Ordinary light such as that from a light bulb is a form of wave motion that consists of electrical and magnetic fields that vibrate at right angles to the direction of travel of a light beam. Light waves that vibrate in a single plane are called polarized light waves. Such waves can be produced by passing light through polarizing filters. The experiment conducted was composed of crossed polarizers both qualitative and quantitative, polarization by reflection and of skylight were also tested by using a polarization filters. In conclusion, it was proven that polarization reduces unwanted reflected glare off surfaces.
If and only if a lens is polarized then regardless of orientation of incoming light waves light coming out of the polarized lens is always polarized in the direction of the polarization axis.
one flash light or desk lamp
two cable jumpers
one laser pointer
one multi meter digital
one capacitor set, PK, 4pcs, Capacitor LED, Diode, Photocell two clothespin
one polarizing cards (2)-PK
First one polarizing filter was placed on top of the other so that light is transmitted.

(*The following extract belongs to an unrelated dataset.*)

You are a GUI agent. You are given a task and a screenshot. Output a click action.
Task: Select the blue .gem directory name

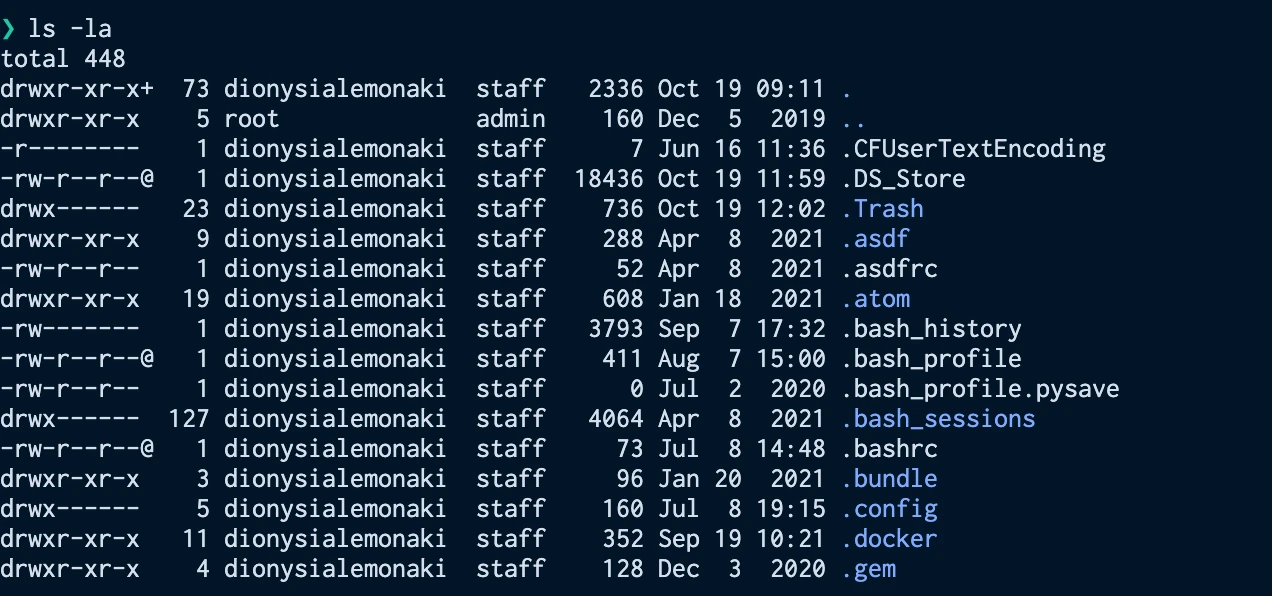[x=868, y=569]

Then with two filters were put together and aligned so that light passed through them, looking through them at a bright light in this case a flash light was used. Then slowly one of the filters was rotated through 360o while keeping the other one still. Observations were then recorded.
From my observation in part one by placing the two filters together one in front of the other and slowly rotating one of the filters I notice that light between them became brighter as one filter was being rotated then the light became a dark blue shade.

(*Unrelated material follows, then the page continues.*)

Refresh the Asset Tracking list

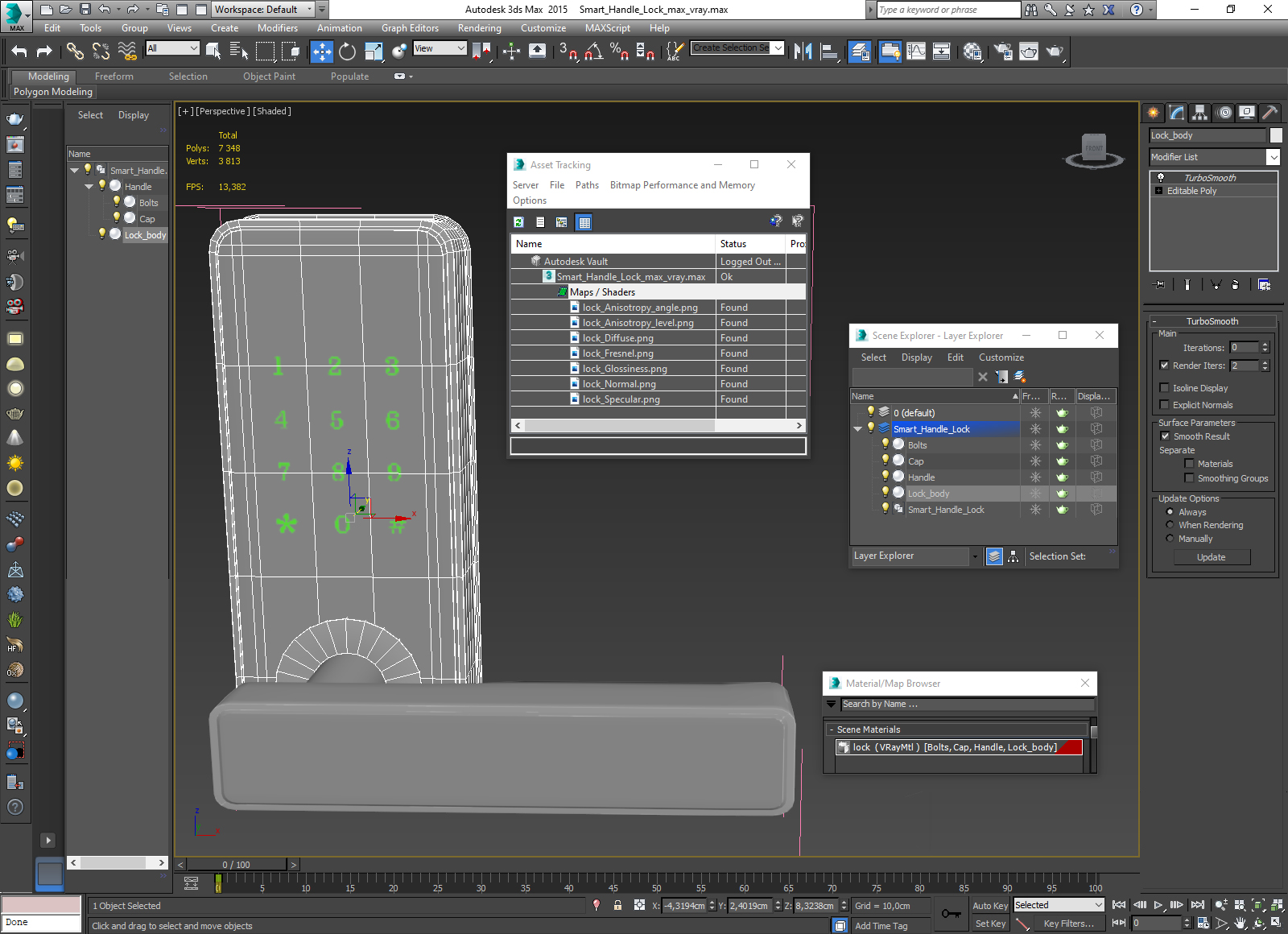[x=518, y=222]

In part two of the experiment one polarizing filter was placed on top of the other so that light was transmitted. Next cloth pins were attached to each side of the bottom edge of the combined filters. The clothes pins supported and allowed the filters to rest perpendicular to a table where they were placed. A CDS cell was then placed behind the filter assembly so that the photocell’s light sensitive surface was unobstructed and faced to the Polaroid filter assembly about 5 to 10 cm away from the center of the filters. To support the photocell it was taped to a drinking glass. The illustration below shows the basic configuration you need to achieve. Next the two wires of the photocell were attached to the DMM via two jumper cables.

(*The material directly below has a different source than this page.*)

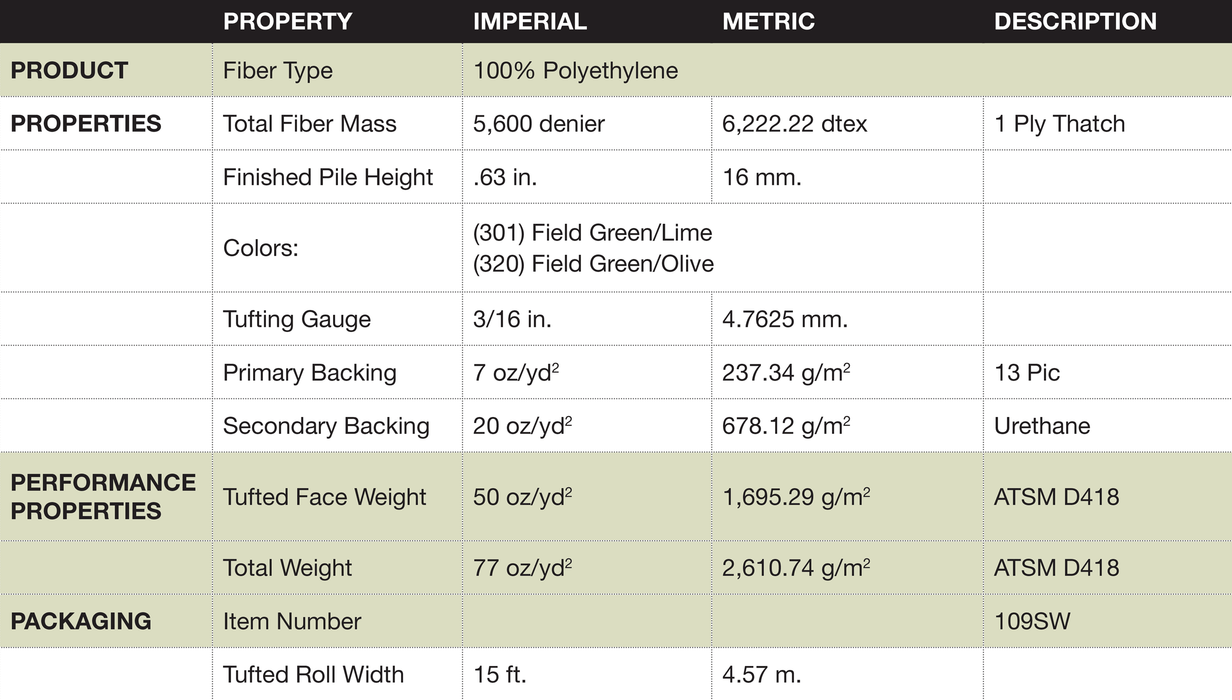Select the 5,600 denier cell
Image resolution: width=1232 pixels, height=700 pixels.
[x=539, y=124]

The DMM was set as an ohmmeter. The resistance had to be inversely proportional to the incident light intensity. Then using a flash light that and paper cone to focus the light, shine light through the polarizing filter assembly at the photocell. Because the filters were aligned to allow light through, the angle between them was zero. The angle and the corresponding resistance was then recorded. The last step in this experiment was to rotate one of the filters 15o and take another angle and resistance reading; while doing this the positions of the light source and photocell couldn’t change thorough out the experiment. Additional readings were taken every 15o though a complete 360o of the rotating filter. Finally the outcomes of each light intensity reading was graphed using 1/R vs. angle between polarization axes.
As I tried to shine the light through the filters as one was being adjusted to the angle given, I noticed that as the angle increased it was more difficult for the light to shine through. My observation when measuring the resistance are recorded above. The digital multi meter was set on 200 ohms.
In part three “Polarization by Reflection” looking out the window at a car windshield that is reflecting sun light. Then holding each of the two linear polarizing filters in front of the eyes in a way that best reduces the glare from the window. Then a vertical mark was made on top of the filter while it is in this position. The lines made marked the transmission axis of the filters. Next noticing how the best glare reduction is achieved from a filter with its transmission axis in a vertical position the light reflected from a horizontal surface is horizontally polarized. This experiment illustrated the way polarized sunglasses reduce glare from snow, ice, water and the front of your car.
When working with this part of the experiment I noticed that I was indeed less bothered from the glare when I held one of the filter that had its axis in a vertical position.
PART IV –
In part five of this experiment polarizing filters were used to look at the sky at 90 degrees to the direction of the sun. Looking at different regions of the sky and noticing if the intensity of the light changed as you rotate the polarizer.
When holding the polarizing filters in a bright region of the sky, I noticed that the region I was looking at became dark as I was rotating one of the polarizing filters.
1. If you buy sunglasses how can you be sure they are truly polarized? When buying polarized sunglasses you can make sure they are truly polarized by holding two pairs of identical sun glasses together one in front of the other in such a way that you are able to see through them; then slowly rotate one of the glasses to about a 90o angle, and if your vision through the second lenses gets visibly darker that means they are indeed polarized sunglasses.
In conclusion polarized lenses helps to reduce unwanted reflected glare off surfaces such as those from the water, road, and even snow covered areas.
Throughout the experiment using the polarized filters it was clear that when rotating one the filters the image or region being looked at increased in brightness and then it became dark making it difficult to see through the filters. This was proven multiple times when looking at bright regions of the sky, and looking out the window of a car windshield that was reflecting sunlight. Problems were encountered when conducting part two of the experiment, it was difficult to position the polarizing filter at the precise angles. As the angle increased the light beam did not shine through as much as it did in the angles less the 90 degrees.